# Aspen bedding for Lizards ?



## Anthony (Mar 12, 2005)

Hi all i have a 8 Bearded Dragons and 1 Bosc/Savannah monitor,i was wondering if i could use aspen bedding fro them as they need to be cleaned regulary,as aspen i cheap and can be easily replaced,it would be good in my situation,so i would like peoples help on whether this can be used or not :?: .
i wanted to check if it was alright to use,rather then just go and use it.
Any help will be appriciated.
 Many Thanks Anthony Young


----------



## Andyman (May 16, 2005)

Just been looking around on the net and can only see it being used for snakes but i shouldn't see why it would be a problem


----------



## Anthony (Mar 12, 2005)

Hi there thx very much for the info,i was wondering,that it wat i thought but just wanted to check,didnt want to harm them or anything thx  
 Many Thanks Anthony Young


----------



## Simon (May 10, 2005)

You run the risk of the beddng being ingested when they are hunting for the crickets that will hide within the aspen. I wouldn't if I were you unles you feed in different tank.

I know some breeders that use Aspen for BD's, but I dont think it's the most advisable substrate for lizards.


----------



## Andyman (May 16, 2005)

Good point you have there Simon, didn't think about that because we always fed the beardies outside the viv no matter what the substate was!


----------



## Anthony (Mar 12, 2005)

Yeh,but can i use it if i feed them out of the viv ?
 Many Thanks Anthony Young


----------



## Andyman (May 16, 2005)

Yea i would say it would be capable to use if u fed them out of the viv! Alot of beardies to be taking out one by one tho to eat, how do you no if you aint feedin the same one twice lol only jkin m8


----------



## Luke (May 19, 2005)

thats why i used kids playsand for our beardies in the past.


----------



## VMatt (May 16, 2005)

Just moved mine on to sand today, I reckon they are now big enough.

It looks great and they seem to enjoy moving it around :?


----------



## Andyman (May 16, 2005)

The thing i find best with sand is that instead of taking it all out and adding fresh you can just siv it, it makes life a hell of alot easier!


----------



## Deadbait (Apr 9, 2005)

you can also get t-rex calci-sand from places now, so if its ingested t is actually good for them rather than being a problem


----------



## Andyman (May 16, 2005)

Ive only ever seen that calci sand in black, do they come in a variety of colours or is that the only colour you can get?


----------



## Anthony (Mar 12, 2005)

They come in a variety of colours.
 Many Thanks Anthony Young


----------



## t-bo (Jan 26, 2005)

Cant see Aspen being as good as sand for Beardies, it would be harder to clean and not as natural underfoot for them... wont do any harm though if hes not fed in the viv.


----------



## Deadbait (Apr 9, 2005)

they come in loads of colours, black, white, pink, blue, green, purple and get this one GLOW IN THE DARK!!

my gf is using the pink one for her leos at the moment. i used to have the black one in my corns tank when they were smaller, but i found it somehow manages to get everywhere so stopped using it because i got tired of sweeping it up every 5 minutes, and also because theyd drink and then dive straight into it, they were getting covered.


----------



## Andyman (May 16, 2005)

Glow in the dark sand :lol: i like it! Must be irritating for the reptile tho!


----------



## bigp (Apr 24, 2005)

i used to use play sand but my god its not long before it stinks!!

it does look nice though.


----------



## sezza (Jul 6, 2005)

*re calci sand*

i am putting a link here with regards to calci sand or any other sand as a substrate this breeder learned the hard way. Calci sand like all sands i not 100% digestable and therefore puts reptiles health at risk. I know that sand and even calci sand is a hot topic so please read the link and learn before it is too late. Bear in mand also that the damege done by sand is long term and may not show for years. What you all need to bear in mind is that it may look nice but it is a health risk just like smoking is to humans it doesnt mean that you will get cancer but it does increases your chances. I know i am harping on but although i am new on this site the information i have received is from people who have kept reptiles for many many years and they learnt the hard way.

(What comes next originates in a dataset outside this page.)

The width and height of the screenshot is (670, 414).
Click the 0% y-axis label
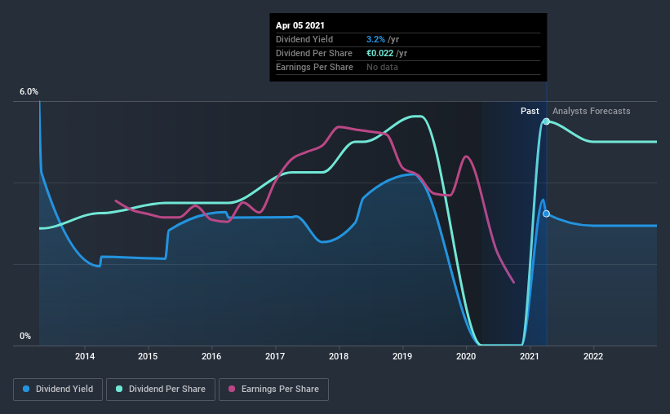tap(25, 337)
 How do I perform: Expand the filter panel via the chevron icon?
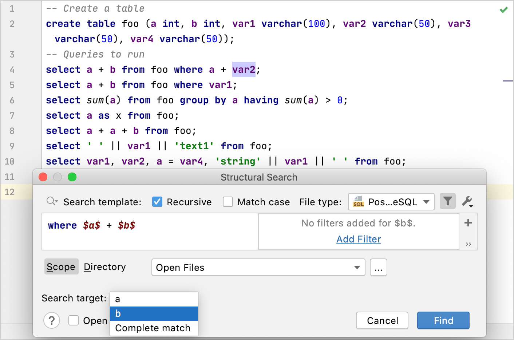click(x=468, y=244)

http://www.pythons.com/calcium.html


----------



## Andyman (May 16, 2005)

Thx for that Sezza, i'll have a read of your link and i may then be thinking twice about buying the stuff!


----------



## Deadbait (Apr 9, 2005)

if the t-rex sand is ingested in small quantities then there is very little possibility of harm coming to your reptile. it is not supposed to be something you encourage the reptile to eat, by this i mean its not a complete replacement for the need of dusting food by any means.
there were a lot of problems with the early calci-sands that have now been rectified in the new brand. a lot of them were being advertised as calcium sands, BUT not being shown as suitable for digestion, which would have thrown a lot of people. also i have never heard of any problems as of yet with the t-rex bone aid.

my girlfriends leopards geckos very rarely ingest any sand at all with the crickets they eat, but by the sounds of the link you posted the reptiles involved were downing it with every meal, which is probably why they ended up getting ill.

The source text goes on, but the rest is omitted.